A stranger with amnesia and a strange shackle on his wrist (Daniel Craig aka James Bond) stumbles into the hard desert town of Absolution In 1873 in the Arizona territory. Before he can get there, he has to contend with all the venomous creatures on bellies and on horseback. The Claiborne clan try to get the drop on him, eldest Wes (played by veteran actor Buck Taylor of Gunsmoke) and sons who give him a great old fashioned shoot out, disastrous, of course for the boys and Dad. The stranger wanders into a young bully terrorizing the locals, to whom he teaches manners. Unfortunately, this youth is the local rich kid, lone heir to the Dolarhyde ranch, the local cattle land owners who also own the town. The cocky youth shoots a deputy and is locked up, much to Big Daddy Dolarhyde’s dismay.
Eventually, someone (cause Absolution is such a Mecca!) recognizes him as Jake Lonergan ,a rustler strong-arm , which lands him in Meacham’s(Clancy Brown of Highlander, Shawshank Redemption) jail cell where he tries to remove the strange shackle, where he is stuck in a cell next to the young Turk. . By all normal appearances this would be your typical Gold Boom Town, but this stranger soon finds out they have a secret that has eluded even the town Cattle Baron , Woodrow Dolarhyde (Harrison Ford) . Then, all hell breaks loose.
The town’s people hear a roar and look skyward to see lights like from “First Encounters of the Third Kind” appear deploying smaller jet like crafts. To the horror of the town’s people, the stealth bullet shaped crafts swoop the town, roping humans like cattle, dragging them up to the mouth of the Mother Ship. The stranger’s shackle begins glowing and he makes his escape from the jail house while all this pandemonium ensues.
Faced with numerous loved ones ( including the Sherriff) snatched into the air by these alien rustlers, Lonergan and Dolarhyde must join forces with the assistance of the local Doctor, an Indian Stepson of Dolarhyde, and a Gunslinging mysterious girl next door,
Like all Westerns, there is a formula which involves an anti-hero, a formidable foe alliance, a weak character, a love interest, and a mutual enemy to defeat. In this case, the enemy was virtually unseen. Visuals of the creature were as fleeting as the monsters from “ALIEN” with a “Predator” look, shown only in flashback scenes and shabbily drawn running CGI images. If the director’s (Jon Favreau of Iron Man )intention was to create more of a suspense with the lack of the creature on screen, it was poorly overdone. The alien’s absence only made the under budgeted visuals more evident. The character development seemed to dominate the story, even though the protagonist seems to be a bit unsympathetic to us, we still find ourselves routing for us stupid humans. It did have elements of Indiana Jones, especially the constant hat retrieval of Lonergan and the gratuitous explosions and gunfire.

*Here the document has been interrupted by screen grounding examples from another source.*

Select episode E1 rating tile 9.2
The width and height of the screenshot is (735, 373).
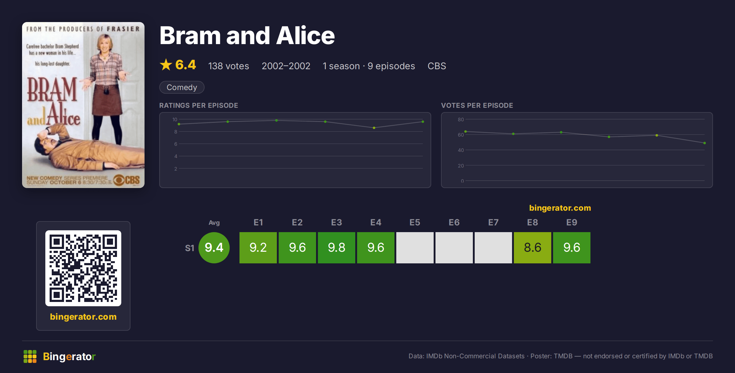point(258,247)
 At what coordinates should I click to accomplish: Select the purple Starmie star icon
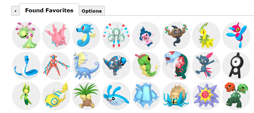(x=206, y=96)
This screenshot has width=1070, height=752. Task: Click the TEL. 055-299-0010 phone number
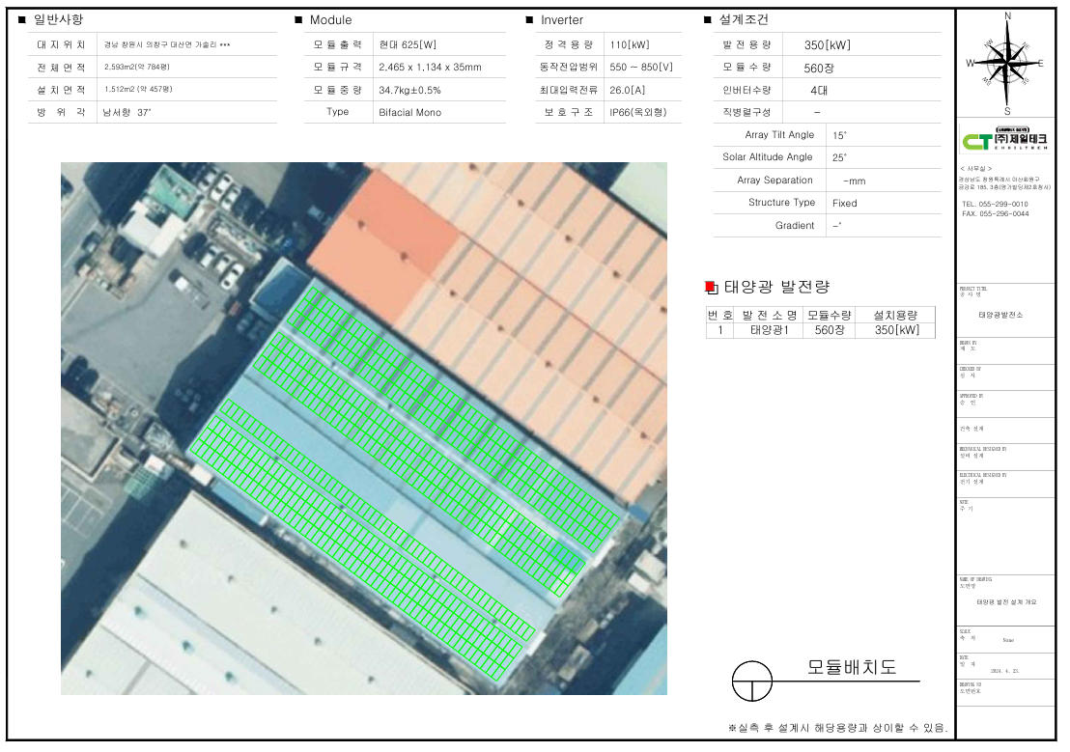click(995, 205)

Cast for his resemblance to Steve McQueen “The Magnificent Seven”, Craig has the cool calm which gives him a nice contrast to Harrison Ford’s gruff John Wayne impression. With the assistance of Speilber
g, we see Ford and a former James Bond on screen together again (Ford as Indianna Jones and Connery as his Dad) creating a complex combination that works well.

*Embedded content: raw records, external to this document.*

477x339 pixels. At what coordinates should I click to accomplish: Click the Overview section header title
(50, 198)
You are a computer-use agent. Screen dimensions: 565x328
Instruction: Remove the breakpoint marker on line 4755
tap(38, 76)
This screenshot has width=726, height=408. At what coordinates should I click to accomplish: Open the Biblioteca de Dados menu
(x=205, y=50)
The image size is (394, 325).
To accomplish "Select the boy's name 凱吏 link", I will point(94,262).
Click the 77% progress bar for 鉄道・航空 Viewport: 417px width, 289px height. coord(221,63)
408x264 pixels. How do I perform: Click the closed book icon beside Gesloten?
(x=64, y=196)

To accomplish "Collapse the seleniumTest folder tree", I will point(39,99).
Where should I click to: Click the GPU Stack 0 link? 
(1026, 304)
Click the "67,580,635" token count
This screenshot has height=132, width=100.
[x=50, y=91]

Produced by sixteen names, including Steven Speilberg, Ron Howard and the writer Robert Orci, this strange blend of Western Drama and Science Fiction( from a comic book) seems to be a new genre that hasn’t had its day yet. I was impressed by the acting, the lighting, and the camera work. The wholesomeness would appeal to a family, but I wouldn’t recommend it for children under 13 years of age. The on ship scenes of experiments and the drooling alien fangs gave me a bad dream or two. The concept is great and the cast was incredible, however, too many cowboys and not enough aliens make for a poor box office seller.